Task brief: Beginning at the line that holds "This screenshot has width=1456, height=819." and continuing to the last line of the data below, transcribe every line word for word, without pictures.

• • • • • • •

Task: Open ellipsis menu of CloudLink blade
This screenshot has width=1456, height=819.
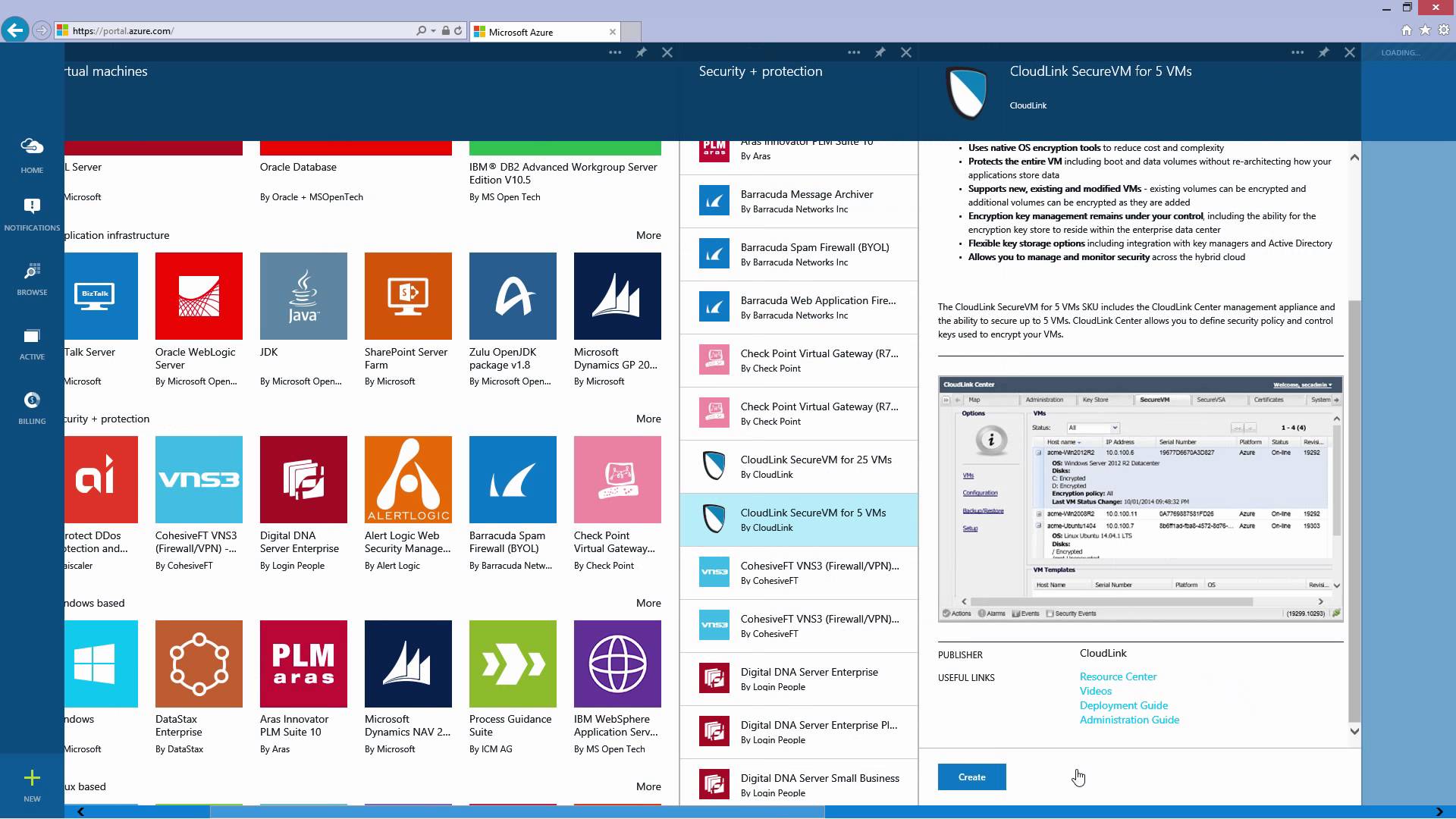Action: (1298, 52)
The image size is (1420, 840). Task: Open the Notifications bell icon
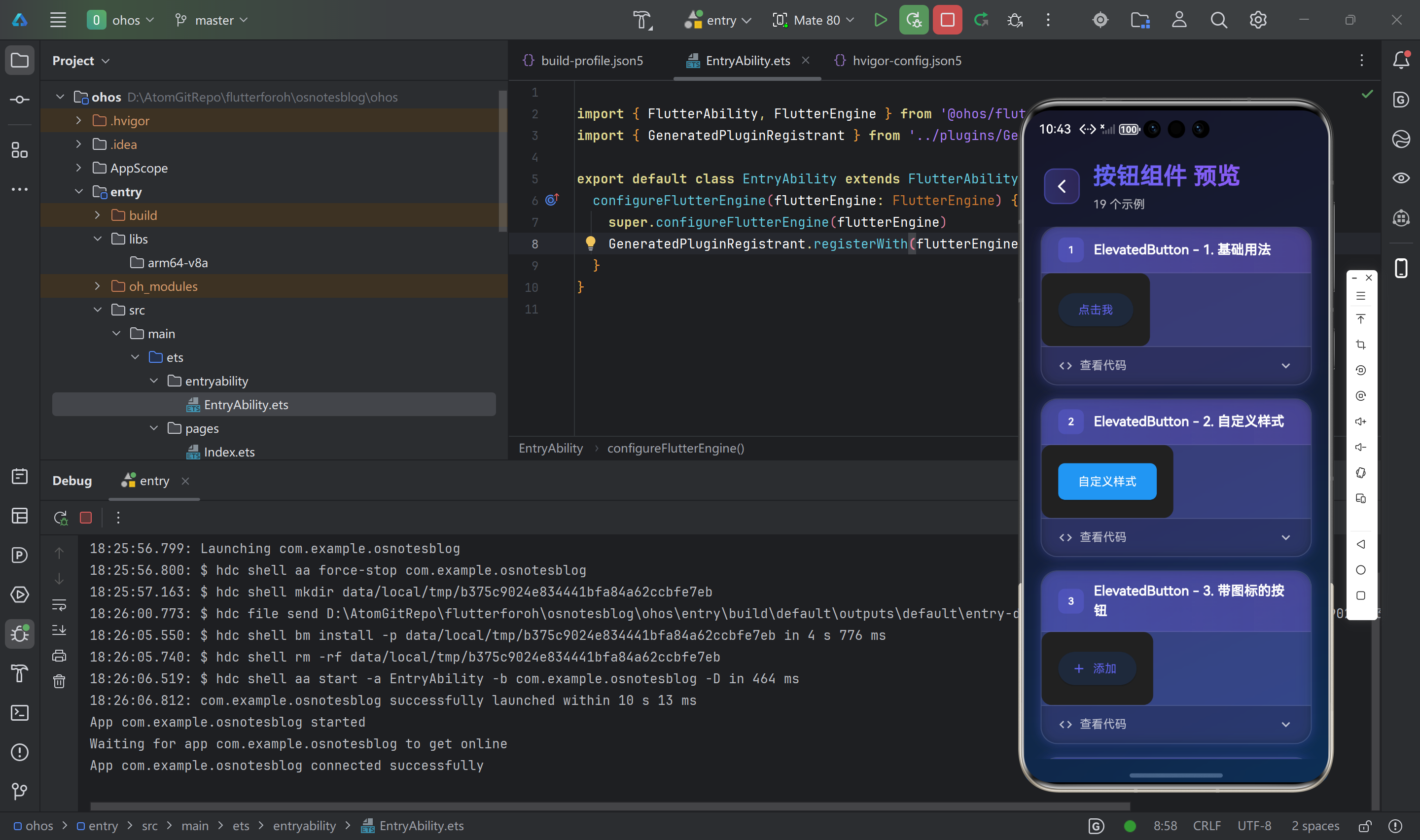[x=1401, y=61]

• • • • • • •

Solution below:
This screenshot has width=1456, height=819.
Action: (1298, 52)
The image size is (1420, 840). Task: Open the Notifications bell icon
[x=1401, y=61]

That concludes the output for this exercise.